▶ [Exercise instructions]:
The line containing "Where should I" and each line after it, through the final line of the data, are to be retyped exactly, with pictures left out.

▶ [Collection entries]:
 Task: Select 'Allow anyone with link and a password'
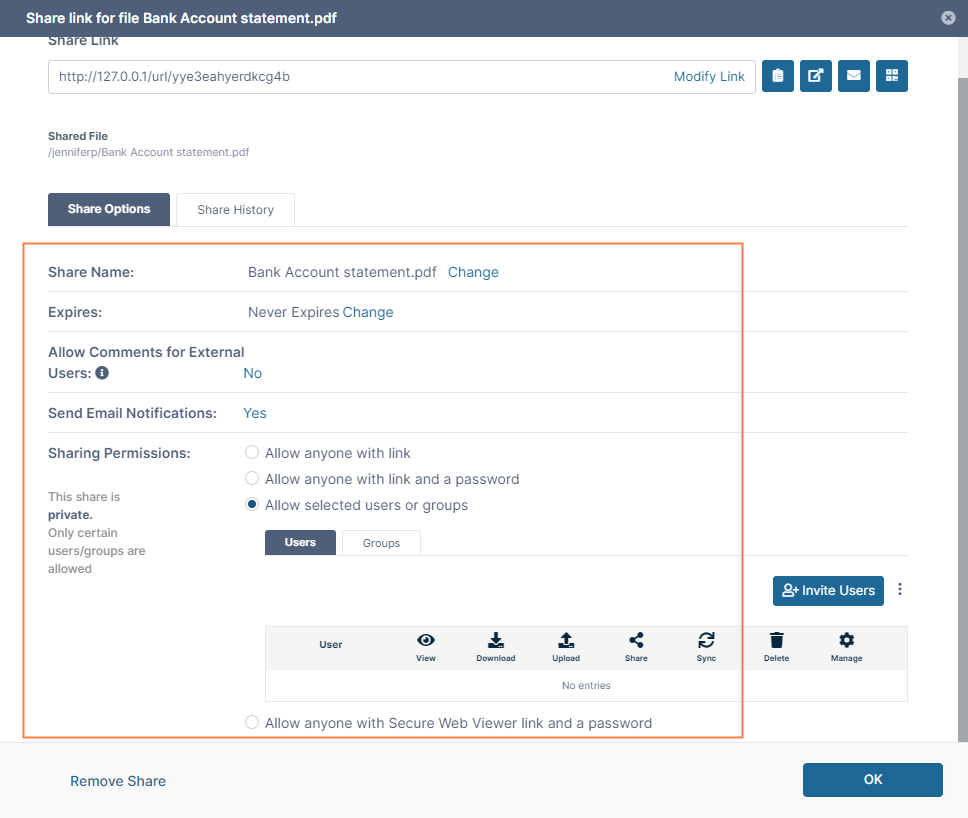[252, 479]
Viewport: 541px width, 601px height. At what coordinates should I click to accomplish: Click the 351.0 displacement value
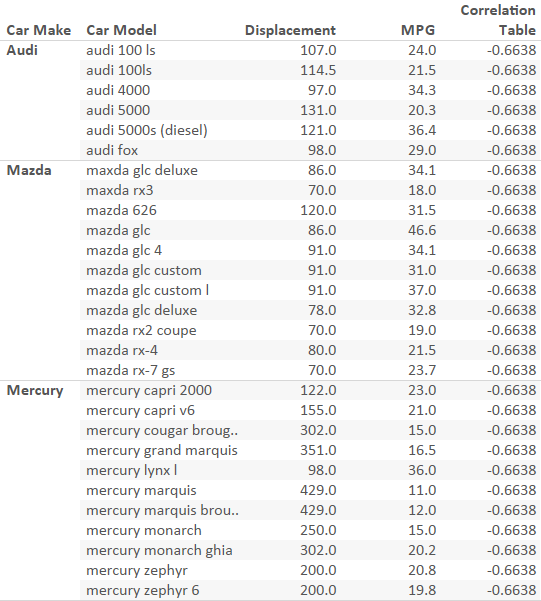click(318, 450)
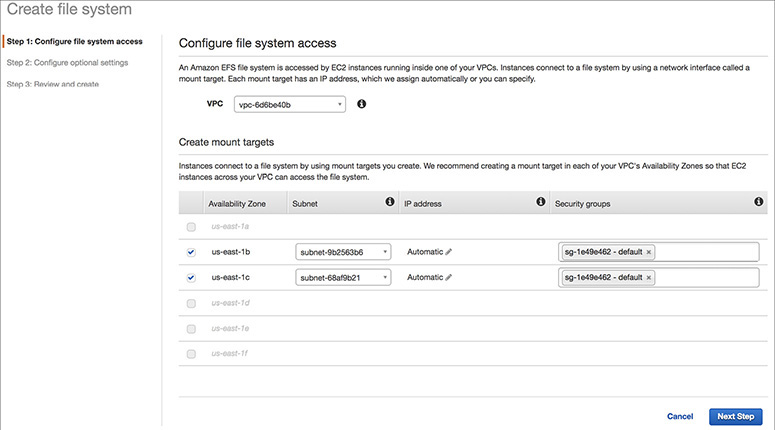Click the Cancel link
The width and height of the screenshot is (775, 430).
click(x=680, y=416)
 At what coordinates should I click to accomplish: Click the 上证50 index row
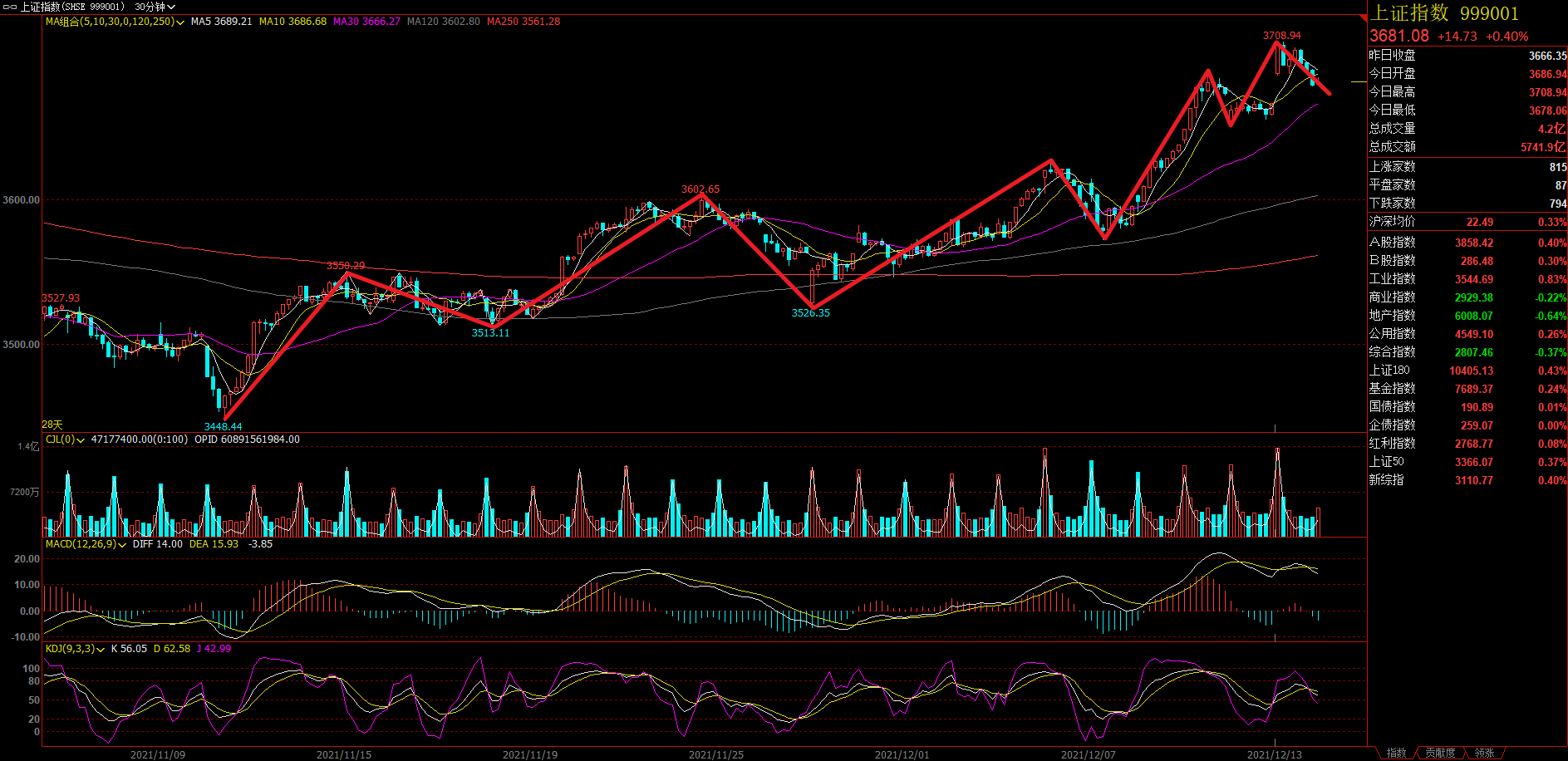coord(1387,462)
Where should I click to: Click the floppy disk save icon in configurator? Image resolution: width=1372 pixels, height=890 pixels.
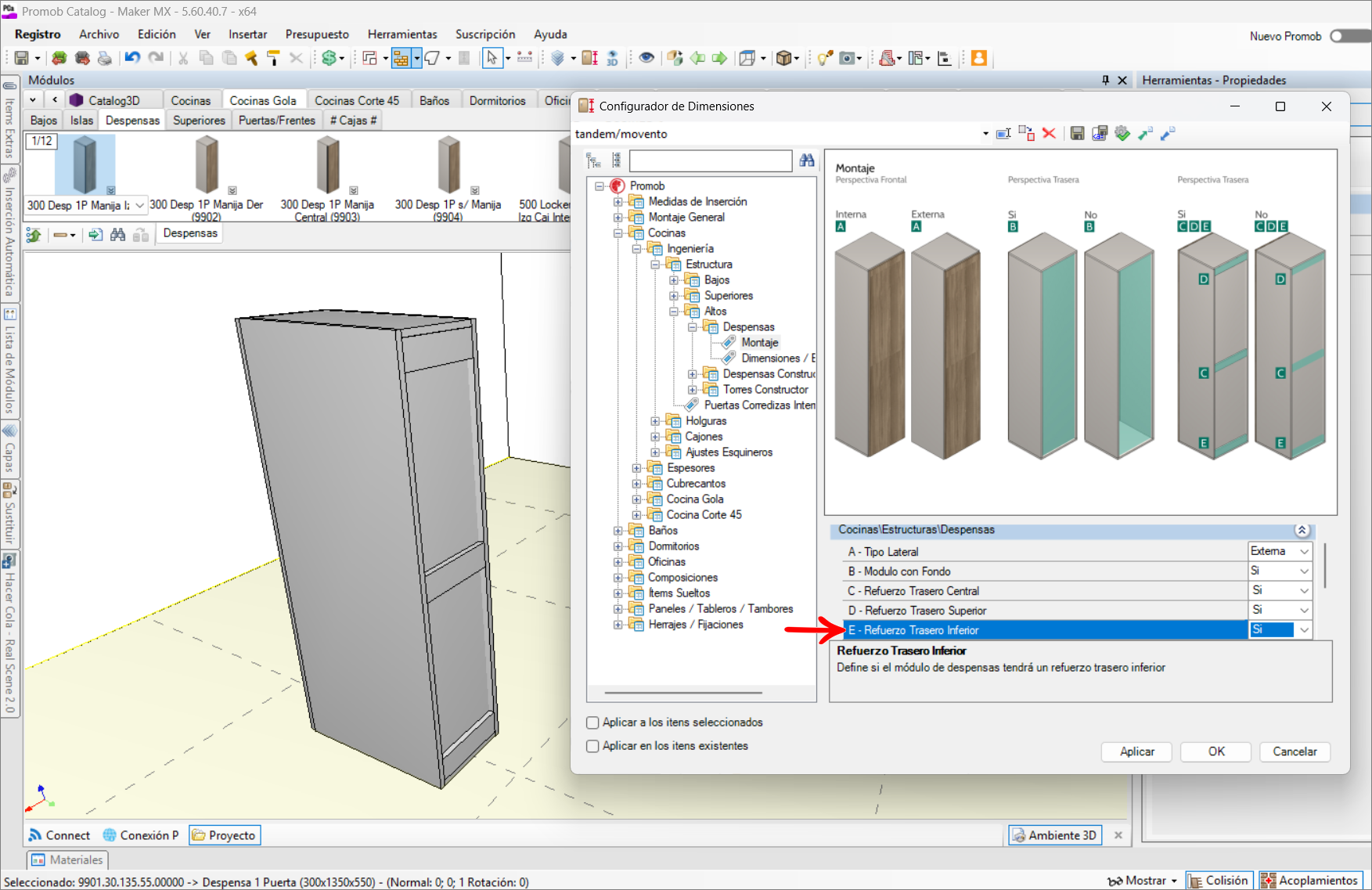(1077, 134)
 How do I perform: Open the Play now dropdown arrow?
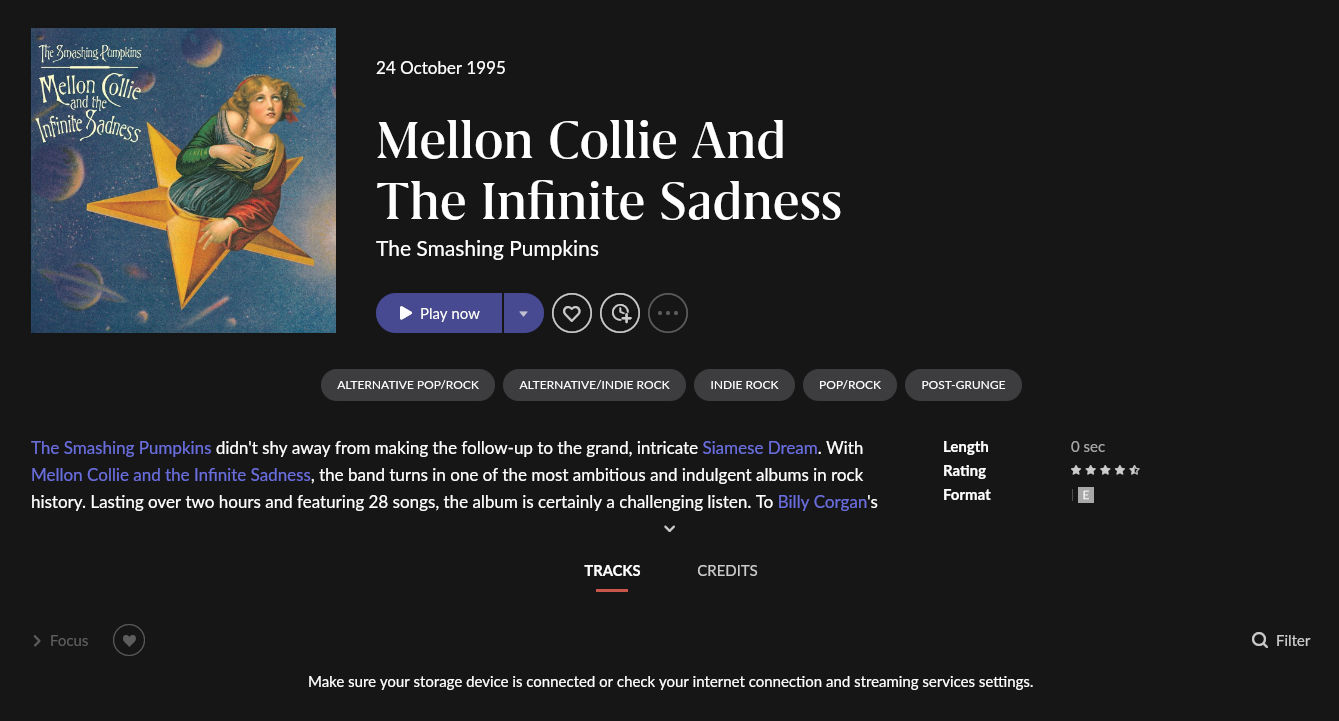click(523, 313)
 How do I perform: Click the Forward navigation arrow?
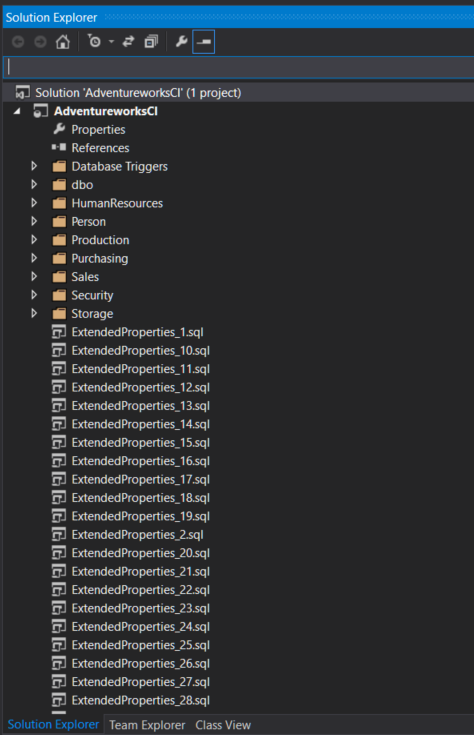(x=40, y=42)
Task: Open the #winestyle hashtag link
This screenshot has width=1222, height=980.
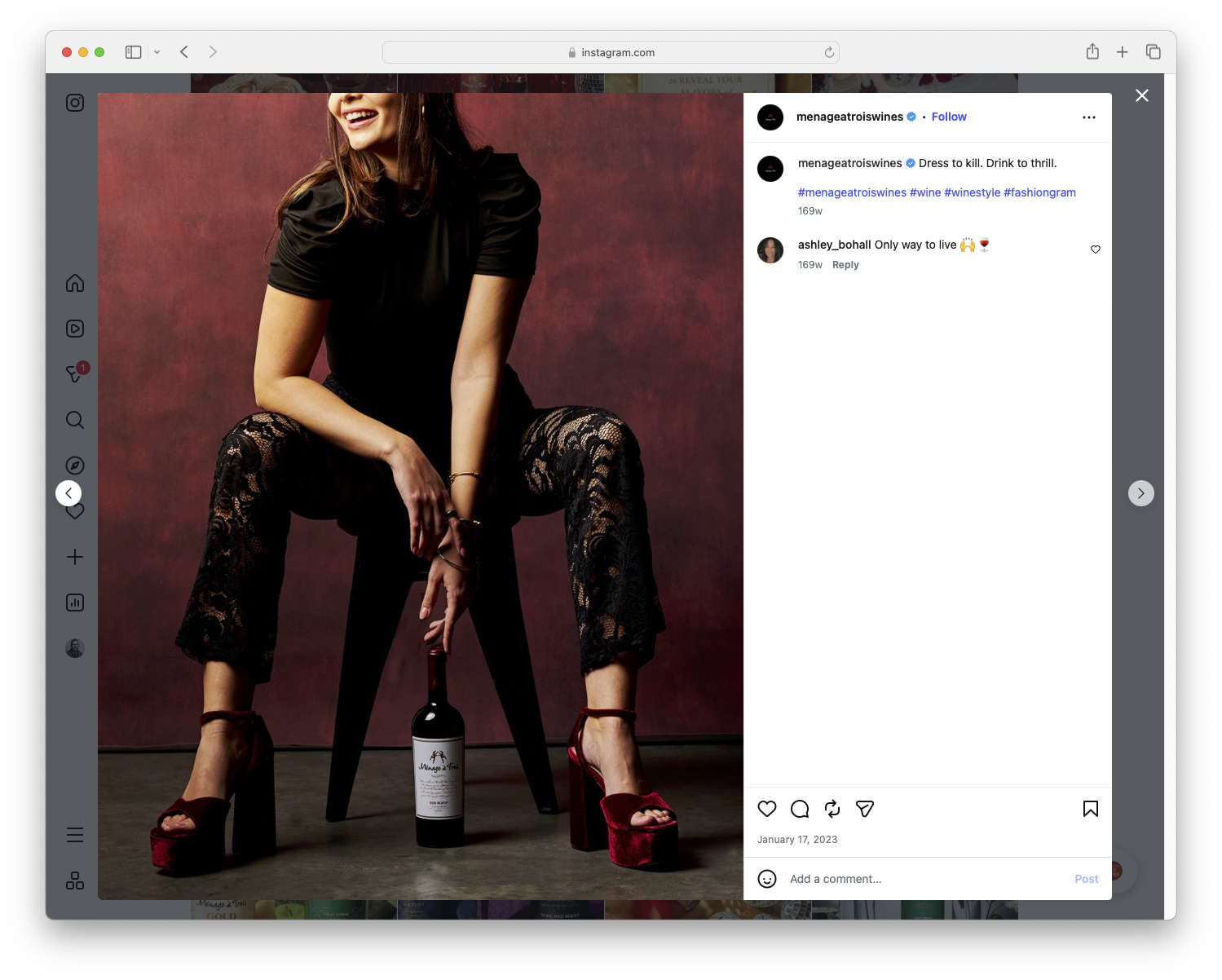Action: coord(973,192)
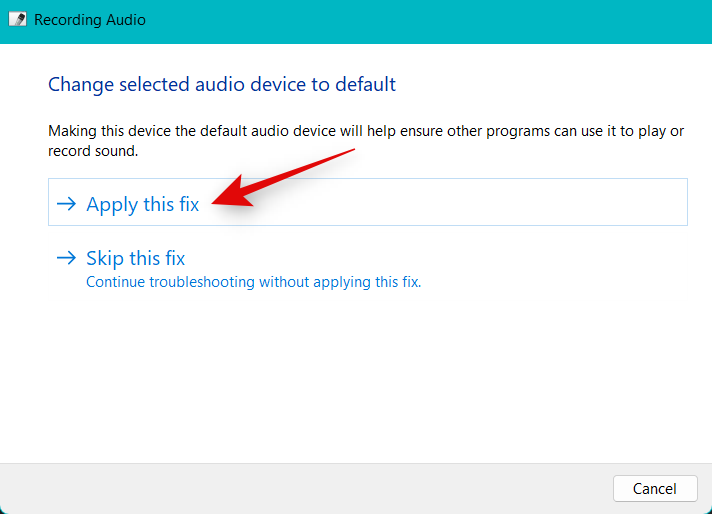Click the Continue troubleshooting without applying text
The height and width of the screenshot is (514, 712).
(253, 282)
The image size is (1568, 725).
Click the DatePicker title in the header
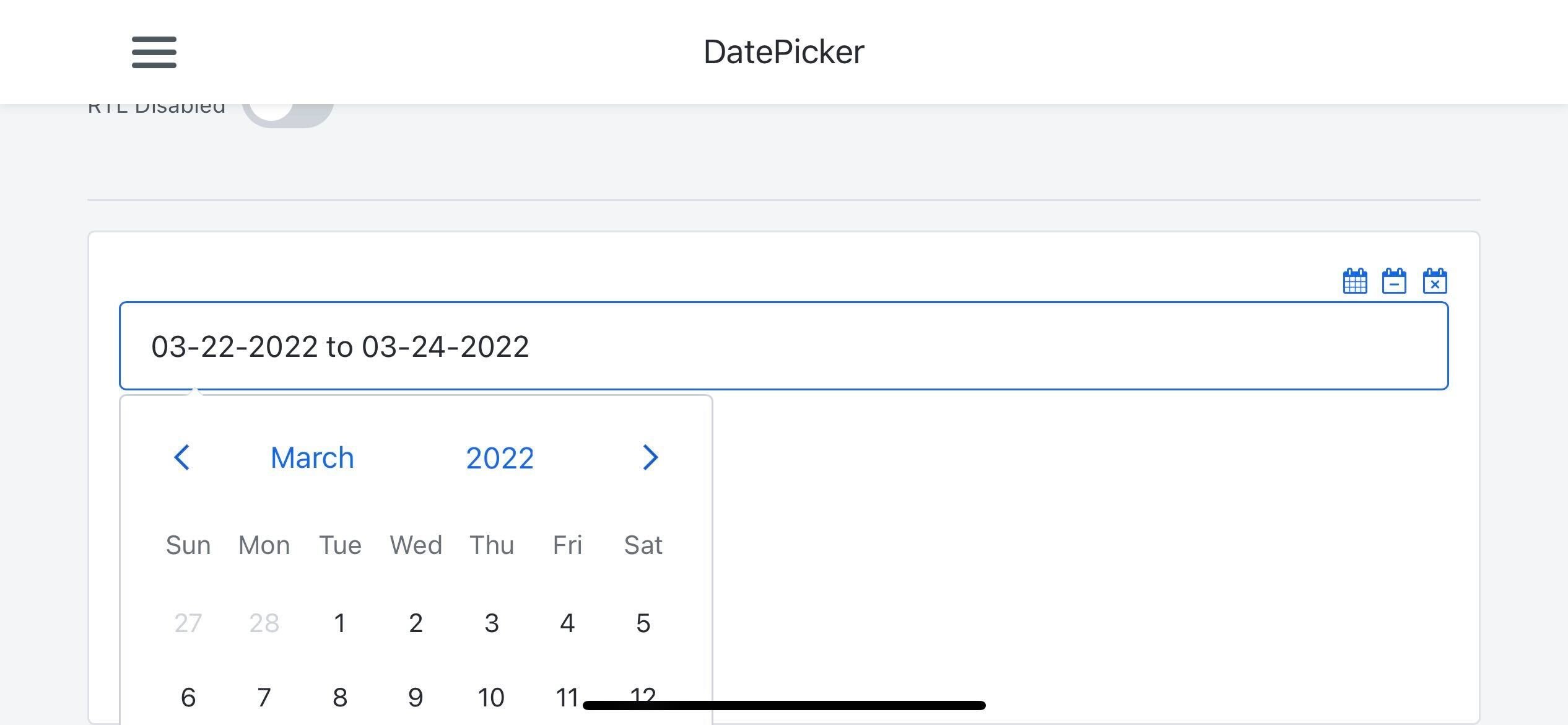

▶ [Solution to this exercise]:
Where should I click to: Click the floppy disk save icon in configurator? Image resolution: width=1372 pixels, height=890 pixels.
(1077, 134)
 How do I perform: Open the Play now dropdown arrow?
click(523, 313)
 How do I perform: Click the Forward navigation arrow?
(x=40, y=42)
Task: Open the #winestyle hashtag link
This screenshot has width=1222, height=980.
Action: coord(973,192)
Click the Continue troubleshooting without applying text
The height and width of the screenshot is (514, 712).
(253, 282)
The image size is (1568, 725).
Click the DatePicker title in the header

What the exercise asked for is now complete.